▸ **PROBLEMS**
1. Quote the passage of the Burnaby storm drain bylaw article that begins with the words containing "Dave Hayre plans" and ends with "rule ever since.".
2. Write the next part of the news article about the Burnaby storm drain bylaw, beginning immediately after its final sentence.

--- START OF DOCUMENT ---

A Burnaby homeowner says the City of Burnaby is still not listening to residents about what he calls “unfair” bylaw that could cost him more than $33,000.
storm drain hayre
The City of Burnaby says the homeowner Dave Hayre has to pay for a portion of this ditch to be turned into a modern storm drain sewer when he redevelops his property.

A Burnaby homeowner says the City of Burnaby is still not listening to residents about what he calls “unfair” bylaw that could cost him more than $33,000.

Dave Hayre plans to tear down and replace his home on Napier Street in the Willingdon Heights neighbourhood. He said he purchased the property in 2006 with the intention to redevelop. 

But, Hayre said, he didn’t expect his building budget to include paying the city’s costs associated with connecting his property to a storm drain line behind his property and replacing a ditch that drains into a watch basin at the bottom of the sloped lane.  

The city told him he needs to pay $33,277 to cover the work before it issues a building permit for his new home. 

Hayre and a group of residents have been fighting the city on this rule ever since.

“We believe this bylaw was quietly passed and is an unethical approach at burdening property owners with a cost towards which they have already contributed to,” he told the NOW, adding that the costs could hit people for anywhere from $10,000 to $48,000 per property.

Hayre was featured in a January 2020 NOW article on the issue and he is trying to raise awareness with what he estimates are more than 6,000 Burnaby homeowners who could be impacted by this bylaw.

Hayre is one of five Napier Street owners who co-signed a letter to the city in June asking for changes to this rule.

“The City of Burnaby officials and councillors refuse to notify affected property owners,” Hayre said. “This bylaw was created to dump the cost of infrastructure of storm sewers onto unsuspecting property owners. Most of these properties have ditches in the front, rear or side of their properties that carry city rain water.”

The fee is being charged to Hayre as a result of a bylaw passed by city council in 2017, according to Jonathan Helmus, Burnaby’s assistant director of engineering for infrastructure and development, in a January interview with the NOW.

Hayre’s redevelopment will initiate the city to extend the sewer line along the lane behind his entire block, Helmus said, but Hayre will only have to pay for the share of the project behind his property.

--- END OF DOCUMENT ---
--- START OF RECORDED DATA ---

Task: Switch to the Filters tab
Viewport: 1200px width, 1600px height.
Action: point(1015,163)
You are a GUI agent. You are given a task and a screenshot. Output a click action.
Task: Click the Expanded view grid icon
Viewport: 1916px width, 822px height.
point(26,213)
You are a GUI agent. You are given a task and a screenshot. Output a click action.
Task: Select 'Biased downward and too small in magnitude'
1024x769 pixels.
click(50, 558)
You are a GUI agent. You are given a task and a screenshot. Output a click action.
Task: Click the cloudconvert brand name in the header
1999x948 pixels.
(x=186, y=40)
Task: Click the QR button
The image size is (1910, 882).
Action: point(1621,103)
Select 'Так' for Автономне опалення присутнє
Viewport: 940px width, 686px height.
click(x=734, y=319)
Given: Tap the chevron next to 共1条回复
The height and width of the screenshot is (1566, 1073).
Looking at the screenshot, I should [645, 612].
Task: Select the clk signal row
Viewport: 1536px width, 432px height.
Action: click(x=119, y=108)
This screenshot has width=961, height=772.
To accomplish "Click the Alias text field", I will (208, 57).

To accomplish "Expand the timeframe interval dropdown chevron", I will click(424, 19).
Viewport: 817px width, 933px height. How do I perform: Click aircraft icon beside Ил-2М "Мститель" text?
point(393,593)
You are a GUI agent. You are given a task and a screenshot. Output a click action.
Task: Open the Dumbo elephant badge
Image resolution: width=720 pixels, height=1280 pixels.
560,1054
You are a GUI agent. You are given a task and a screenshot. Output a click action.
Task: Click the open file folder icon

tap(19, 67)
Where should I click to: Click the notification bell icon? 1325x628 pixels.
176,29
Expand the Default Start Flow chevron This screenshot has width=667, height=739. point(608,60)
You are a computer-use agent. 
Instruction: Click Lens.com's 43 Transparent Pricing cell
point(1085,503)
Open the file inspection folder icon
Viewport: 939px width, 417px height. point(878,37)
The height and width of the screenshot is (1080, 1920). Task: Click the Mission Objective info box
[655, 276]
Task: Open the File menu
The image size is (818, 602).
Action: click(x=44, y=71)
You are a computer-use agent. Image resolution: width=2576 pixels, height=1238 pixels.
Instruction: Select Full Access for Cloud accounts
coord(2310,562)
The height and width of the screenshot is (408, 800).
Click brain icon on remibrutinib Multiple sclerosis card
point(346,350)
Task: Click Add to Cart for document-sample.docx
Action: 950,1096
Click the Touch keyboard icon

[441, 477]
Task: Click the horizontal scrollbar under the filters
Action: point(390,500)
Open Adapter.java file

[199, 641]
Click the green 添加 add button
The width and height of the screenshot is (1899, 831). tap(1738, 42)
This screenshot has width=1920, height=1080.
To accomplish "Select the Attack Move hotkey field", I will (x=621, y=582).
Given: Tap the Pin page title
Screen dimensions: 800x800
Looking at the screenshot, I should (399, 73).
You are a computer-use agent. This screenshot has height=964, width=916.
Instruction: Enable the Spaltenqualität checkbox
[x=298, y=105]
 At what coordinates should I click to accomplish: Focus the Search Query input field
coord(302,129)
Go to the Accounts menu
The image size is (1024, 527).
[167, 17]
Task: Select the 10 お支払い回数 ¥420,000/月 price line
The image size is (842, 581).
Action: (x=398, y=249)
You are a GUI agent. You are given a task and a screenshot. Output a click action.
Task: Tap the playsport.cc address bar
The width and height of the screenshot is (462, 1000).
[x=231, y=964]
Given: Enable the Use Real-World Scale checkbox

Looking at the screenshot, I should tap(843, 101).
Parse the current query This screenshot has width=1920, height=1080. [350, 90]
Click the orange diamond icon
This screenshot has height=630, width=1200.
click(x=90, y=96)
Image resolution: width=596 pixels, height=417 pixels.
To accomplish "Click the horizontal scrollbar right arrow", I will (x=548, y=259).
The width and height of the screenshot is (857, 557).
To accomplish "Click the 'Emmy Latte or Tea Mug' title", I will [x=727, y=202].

--- END OF RECORDED DATA ---

▸ **THE RESULTS**
1.
Dave Hayre plans to tear down and replace his home on Napier Street in the Willingdon Heights neighbourhood. He said he purchased the property in 2006 with the intention to redevelop. 

But, Hayre said, he didn’t expect his building budget to include paying the city’s costs associated with connecting his property to a storm drain line behind his property and replacing a ditch that drains into a watch basin at the bottom of the sloped lane.  

The city told him he needs to pay $33,277 to cover the work before it issues a building permit for his new home. 

Hayre and a group of residents have been fighting the city on this rule ever since.

2.
The city will pay for the rest of the new infrastructure upfront and charge Hayre’s neighbours for their share only once they submit a building permit for a project exceeding $250,000, he said. 

“If they are doing a significant addition where they may impact their drainage for their property, and they're doing potential excavation on their property and they're spending $250,000, we're saying then that can be an appropriate time to connect their house to the storm sewer,” Helmus told the NOW.

The goal is to one day connect the 20% of detached homes that currently aren’t hooked up to the city’s storm sewers, he said, and by making homeowners pay for the upgrades, the City of Burnaby will save an estimated $200 million, he said.  

Changing climate and housing trends give the initiative urgency, Helmus said.

“With more parking space, with a much bigger house, they're throwing a lot of water into the lane and the ditch is not designed for that kind of water and certainly not with climate change,” he said. “We're concerned that if everyone is trying to connect to the ditch, that the ditch is just going to erode away, it's going to flood, and that would be a problem.”

Hayre said he doesn’t think he should have to pay for the work.

“I think it's really unfair that they're forcing people to pay for infrastructure that is not even on their own property,” he said. 

But Helmus said it wouldn’t be fair for the general taxpayer to bear the burden of paying for the upgrades because property owners living in homes already connected to storm sewers either paid for the connection when they build their home or that cost was passed down to them when they bought it.